• Exercise brief: Transcribe each entry so that it matches the original exactly.

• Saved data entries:
○ ○ ○ ○ ○

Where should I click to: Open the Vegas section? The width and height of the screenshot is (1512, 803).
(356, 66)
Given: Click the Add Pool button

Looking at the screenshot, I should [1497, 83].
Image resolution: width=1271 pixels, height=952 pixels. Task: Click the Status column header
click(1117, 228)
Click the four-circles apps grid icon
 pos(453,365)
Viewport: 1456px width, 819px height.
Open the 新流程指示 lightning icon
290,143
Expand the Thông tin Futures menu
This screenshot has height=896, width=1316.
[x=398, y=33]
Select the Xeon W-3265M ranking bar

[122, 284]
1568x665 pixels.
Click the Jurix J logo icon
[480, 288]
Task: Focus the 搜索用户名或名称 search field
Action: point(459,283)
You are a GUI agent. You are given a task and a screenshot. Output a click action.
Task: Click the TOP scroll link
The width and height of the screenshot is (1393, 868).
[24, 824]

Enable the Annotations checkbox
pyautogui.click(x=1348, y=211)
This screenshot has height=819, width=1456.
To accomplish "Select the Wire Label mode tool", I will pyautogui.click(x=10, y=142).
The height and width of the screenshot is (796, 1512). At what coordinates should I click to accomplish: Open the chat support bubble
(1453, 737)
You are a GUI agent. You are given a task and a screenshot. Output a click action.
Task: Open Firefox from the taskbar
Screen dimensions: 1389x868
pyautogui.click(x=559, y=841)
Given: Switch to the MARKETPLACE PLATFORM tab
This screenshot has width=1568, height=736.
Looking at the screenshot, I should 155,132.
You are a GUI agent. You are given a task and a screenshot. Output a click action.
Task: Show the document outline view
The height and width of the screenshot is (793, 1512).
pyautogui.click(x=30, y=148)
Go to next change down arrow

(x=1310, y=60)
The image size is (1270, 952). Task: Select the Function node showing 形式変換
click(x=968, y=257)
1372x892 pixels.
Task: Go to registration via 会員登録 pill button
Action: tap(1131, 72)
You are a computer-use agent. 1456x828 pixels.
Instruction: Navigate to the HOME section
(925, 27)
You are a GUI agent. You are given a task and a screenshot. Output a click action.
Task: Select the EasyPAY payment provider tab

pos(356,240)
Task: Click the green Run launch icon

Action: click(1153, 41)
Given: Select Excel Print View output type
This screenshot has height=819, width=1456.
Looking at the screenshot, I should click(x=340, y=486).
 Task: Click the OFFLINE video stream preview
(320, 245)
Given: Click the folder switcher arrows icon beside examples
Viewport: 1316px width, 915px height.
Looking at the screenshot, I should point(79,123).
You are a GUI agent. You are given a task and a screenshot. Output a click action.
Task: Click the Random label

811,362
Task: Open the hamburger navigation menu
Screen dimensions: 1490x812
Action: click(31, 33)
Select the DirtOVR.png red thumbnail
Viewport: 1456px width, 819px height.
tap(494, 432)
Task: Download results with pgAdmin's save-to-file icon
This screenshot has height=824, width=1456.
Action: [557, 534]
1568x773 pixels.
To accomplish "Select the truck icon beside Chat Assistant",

○ ○ ○ ○ ○

• Finished task:
Where should I click to: Open the Vegas section? The width and height of the screenshot is (1512, 803).
(356, 66)
Given: Click the Add Pool button

Looking at the screenshot, I should [1497, 83].
Image resolution: width=1271 pixels, height=952 pixels. Task: Click the Status column header
click(1117, 228)
Click the four-circles apps grid icon
 pos(453,365)
Viewport: 1456px width, 819px height.
Open the 新流程指示 lightning icon
290,143
Expand the Thông tin Futures menu
This screenshot has height=896, width=1316.
[x=398, y=33]
Select the Xeon W-3265M ranking bar

[122, 284]
1568x665 pixels.
Click the Jurix J logo icon
[480, 288]
Task: Focus the 搜索用户名或名称 search field
Action: point(459,283)
You are a GUI agent. You are given a task and a screenshot. Output a click action.
Task: Click the TOP scroll link
The width and height of the screenshot is (1393, 868).
[24, 824]

Enable the Annotations checkbox
pyautogui.click(x=1348, y=211)
This screenshot has height=819, width=1456.
To accomplish "Select the Wire Label mode tool", I will pyautogui.click(x=10, y=142).
The height and width of the screenshot is (796, 1512). At what coordinates should I click to accomplish: Open the chat support bubble
(1453, 737)
You are a GUI agent. You are given a task and a screenshot. Output a click action.
Task: Open Firefox from the taskbar
Screen dimensions: 1389x868
pyautogui.click(x=559, y=841)
Given: Switch to the MARKETPLACE PLATFORM tab
This screenshot has width=1568, height=736.
Looking at the screenshot, I should 155,132.
You are a GUI agent. You are given a task and a screenshot. Output a click action.
Task: Show the document outline view
The height and width of the screenshot is (793, 1512).
pyautogui.click(x=30, y=148)
Go to next change down arrow

(x=1310, y=60)
The image size is (1270, 952). Task: Select the Function node showing 形式変換
click(x=968, y=257)
1372x892 pixels.
Task: Go to registration via 会員登録 pill button
Action: tap(1131, 72)
You are a computer-use agent. 1456x828 pixels.
Instruction: Navigate to the HOME section
(925, 27)
You are a GUI agent. You are given a task and a screenshot. Output a click action.
Task: Select the EasyPAY payment provider tab

pos(356,240)
Task: Click the green Run launch icon

Action: click(1153, 41)
Given: Select Excel Print View output type
This screenshot has height=819, width=1456.
Looking at the screenshot, I should click(x=340, y=486).
 Task: Click the OFFLINE video stream preview
(320, 245)
Given: Click the folder switcher arrows icon beside examples
Viewport: 1316px width, 915px height.
Looking at the screenshot, I should point(79,123).
You are a GUI agent. You are given a task and a screenshot. Output a click action.
Task: Click the Random label

811,362
Task: Open the hamburger navigation menu
Screen dimensions: 1490x812
Action: click(31, 33)
Select the DirtOVR.png red thumbnail
Viewport: 1456px width, 819px height.
tap(494, 432)
Task: Download results with pgAdmin's save-to-file icon
This screenshot has height=824, width=1456.
Action: [557, 534]
1568x773 pixels.
To accomplish "Select the truck icon beside Chat Assistant",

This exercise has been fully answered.